## Exercise instructions:
Copy out all the entries exactly.

## Dataset excerpts:
-----
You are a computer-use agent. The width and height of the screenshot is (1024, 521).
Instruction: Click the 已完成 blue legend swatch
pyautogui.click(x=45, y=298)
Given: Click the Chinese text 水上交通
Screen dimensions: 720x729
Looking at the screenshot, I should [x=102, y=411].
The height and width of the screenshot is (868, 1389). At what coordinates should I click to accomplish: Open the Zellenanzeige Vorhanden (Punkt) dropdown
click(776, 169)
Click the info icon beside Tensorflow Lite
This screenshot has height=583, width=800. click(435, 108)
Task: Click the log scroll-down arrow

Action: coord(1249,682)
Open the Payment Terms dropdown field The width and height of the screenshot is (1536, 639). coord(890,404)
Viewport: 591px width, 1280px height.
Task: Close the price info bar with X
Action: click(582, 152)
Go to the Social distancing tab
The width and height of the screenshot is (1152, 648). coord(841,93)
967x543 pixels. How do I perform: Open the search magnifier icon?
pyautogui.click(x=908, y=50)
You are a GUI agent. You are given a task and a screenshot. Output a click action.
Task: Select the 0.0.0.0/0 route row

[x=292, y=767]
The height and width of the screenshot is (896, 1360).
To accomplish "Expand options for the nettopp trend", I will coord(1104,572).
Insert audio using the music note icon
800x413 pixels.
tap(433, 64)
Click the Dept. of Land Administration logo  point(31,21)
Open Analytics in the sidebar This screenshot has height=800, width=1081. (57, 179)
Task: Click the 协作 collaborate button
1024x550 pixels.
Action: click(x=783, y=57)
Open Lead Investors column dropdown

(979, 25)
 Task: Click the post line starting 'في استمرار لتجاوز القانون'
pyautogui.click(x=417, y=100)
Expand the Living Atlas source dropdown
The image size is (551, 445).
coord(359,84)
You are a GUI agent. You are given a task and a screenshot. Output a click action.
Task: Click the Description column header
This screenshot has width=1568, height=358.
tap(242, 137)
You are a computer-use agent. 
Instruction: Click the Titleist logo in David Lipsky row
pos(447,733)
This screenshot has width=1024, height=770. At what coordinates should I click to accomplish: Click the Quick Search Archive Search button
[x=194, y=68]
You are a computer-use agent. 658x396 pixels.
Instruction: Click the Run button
-----
## Your response:
You are a computer-use agent. The width and height of the screenshot is (1024, 521).
Instruction: Click the 已完成 blue legend swatch
pyautogui.click(x=45, y=298)
Given: Click the Chinese text 水上交通
Screen dimensions: 720x729
Looking at the screenshot, I should [x=102, y=411].
The height and width of the screenshot is (868, 1389). At what coordinates should I click to accomplish: Open the Zellenanzeige Vorhanden (Punkt) dropdown
click(776, 169)
Click the info icon beside Tensorflow Lite
This screenshot has height=583, width=800. click(435, 108)
Task: Click the log scroll-down arrow

Action: coord(1249,682)
Open the Payment Terms dropdown field The width and height of the screenshot is (1536, 639). coord(890,404)
Viewport: 591px width, 1280px height.
Task: Close the price info bar with X
Action: click(582, 152)
Go to the Social distancing tab
The width and height of the screenshot is (1152, 648). coord(841,93)
967x543 pixels. How do I perform: Open the search magnifier icon?
pyautogui.click(x=908, y=50)
You are a GUI agent. You are given a task and a screenshot. Output a click action.
Task: Select the 0.0.0.0/0 route row

[x=292, y=767]
The height and width of the screenshot is (896, 1360).
To accomplish "Expand options for the nettopp trend", I will coord(1104,572).
Insert audio using the music note icon
800x413 pixels.
tap(433, 64)
Click the Dept. of Land Administration logo  point(31,21)
Open Analytics in the sidebar This screenshot has height=800, width=1081. (57, 179)
Task: Click the 协作 collaborate button
1024x550 pixels.
Action: click(x=783, y=57)
Open Lead Investors column dropdown

(979, 25)
 Task: Click the post line starting 'في استمرار لتجاوز القانون'
pyautogui.click(x=417, y=100)
Expand the Living Atlas source dropdown
The image size is (551, 445).
coord(359,84)
You are a GUI agent. You are given a task and a screenshot. Output a click action.
Task: Click the Description column header
This screenshot has width=1568, height=358.
tap(242, 137)
You are a computer-use agent. 
Instruction: Click the Titleist logo in David Lipsky row
pos(447,733)
This screenshot has width=1024, height=770. At what coordinates should I click to accomplish: Click the Quick Search Archive Search button
[x=194, y=68]
You are a computer-use agent. 658x396 pixels.
Instruction: Click the Run button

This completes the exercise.